I fully intent to create an automated process later on. One part of all this is that I'll need to write a watchdog plugin that will record and serialize-to-file the last line number sent to the RAMPS board. It will also create a flag file that can be used upon startup to recognize that a job didn't finish and to offer a resuming of same.


#16

Sorry, my bad. That should have been "G92 En". I originally had the "n" in angle brackets but Discourse made both the angle brackets and the n disappear and I didn't catch it.


#17

So... what should n be in this case? I would guess that it would be the last extrusion offset from the previously-executed G1 line plus whatever you extruded manually.


#18

When you split gcode with absolute E values, the first part is fine but the second part needs to know what the last E value was in the first part so the next E value will extrude the proper amount of filament.

99% of the time, you are splitting a perfectly good gcode file because something went wrong and various manual actions have taken place fix the problem and to arrive at where the split should be. The firmware is pretty good about recovering X, Y, and Z but E not so much. If you manually played with the filament (I always do) then you need to tell the firmware where its E value should be. G92 En moves the E value without moving the filament.

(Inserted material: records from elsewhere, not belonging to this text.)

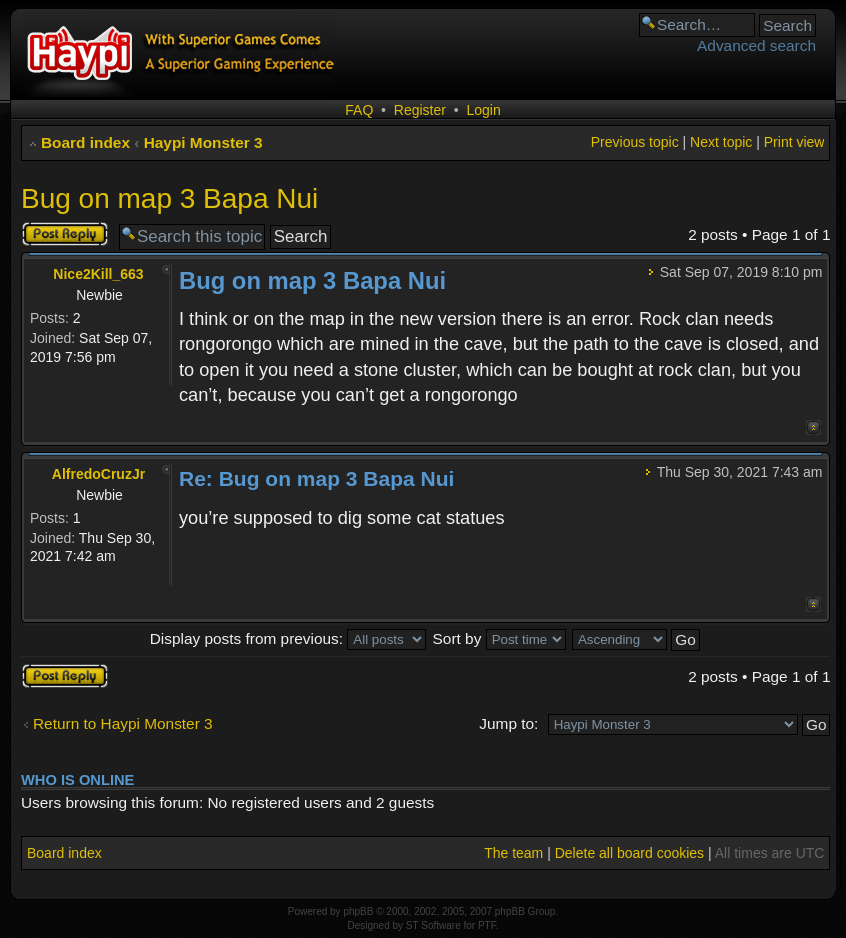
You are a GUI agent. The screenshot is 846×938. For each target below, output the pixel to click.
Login (483, 110)
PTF (487, 925)
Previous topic (635, 142)
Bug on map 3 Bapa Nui (169, 198)
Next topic (721, 142)
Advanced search (756, 45)
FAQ (359, 110)
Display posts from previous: (288, 638)
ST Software (433, 925)
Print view (794, 142)
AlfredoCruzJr (98, 474)
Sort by (499, 638)
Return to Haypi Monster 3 (123, 723)
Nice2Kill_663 (98, 274)
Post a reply (65, 234)
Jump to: (508, 723)
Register (420, 110)
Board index (85, 142)
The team (513, 853)
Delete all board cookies (629, 853)
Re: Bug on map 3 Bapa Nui (316, 478)
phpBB (358, 911)
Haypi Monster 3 (203, 142)
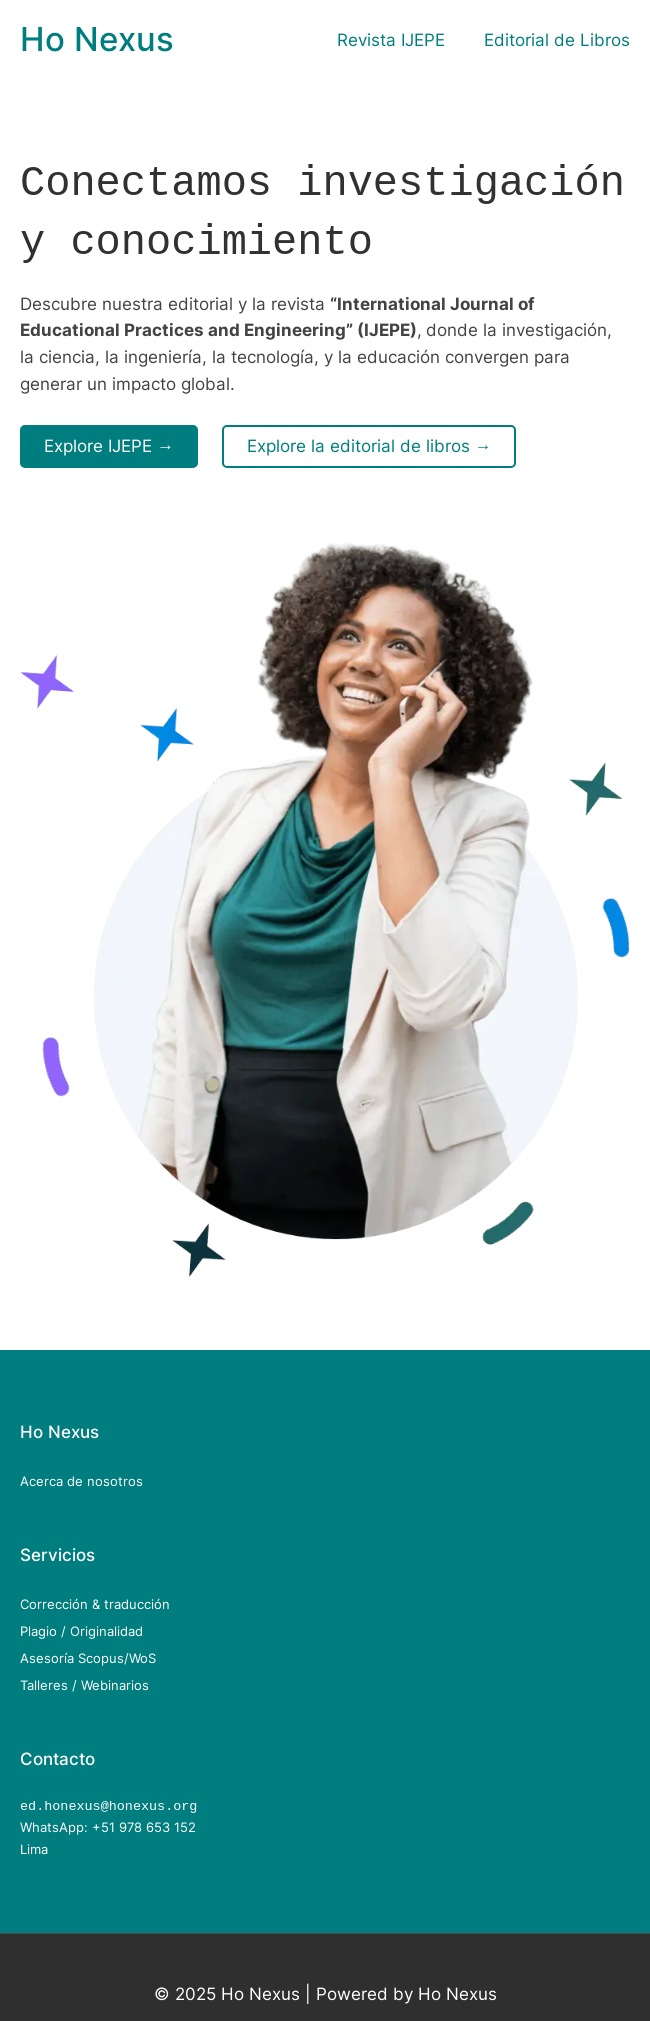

If your gcode has relative E values, then the split is the same, but no matter where the filament has been moved to manually, the next G0 or G1 with an E value will just extrude "that much more" filament.

By adjusting the E value with a G92, you are essentially "erasing" all of the manually executed filament moves. How much or how little was extruded (or retracted) manually doesn't matter. What matters it what the firmware is going to do with the next E value it sees on a G0 or G1 command.

Does this explain it better?


#19

The relative-E paragraph is easy enough to follow.

Regaring absolute-E and assuming that the printer hasn't been shutdown/restarted, something internally like the RAMPS board ought to have an extrusion offset/audit running and will know what it last did.

So now, let's say you like to extrude 10mm to prime the pump and to push the cooked filament, fair enough. Is your next command then near the top of file-two G92 E10 or something else?


#20

I guess we need an example... I'll work one up and post it later tonight or tomorrow.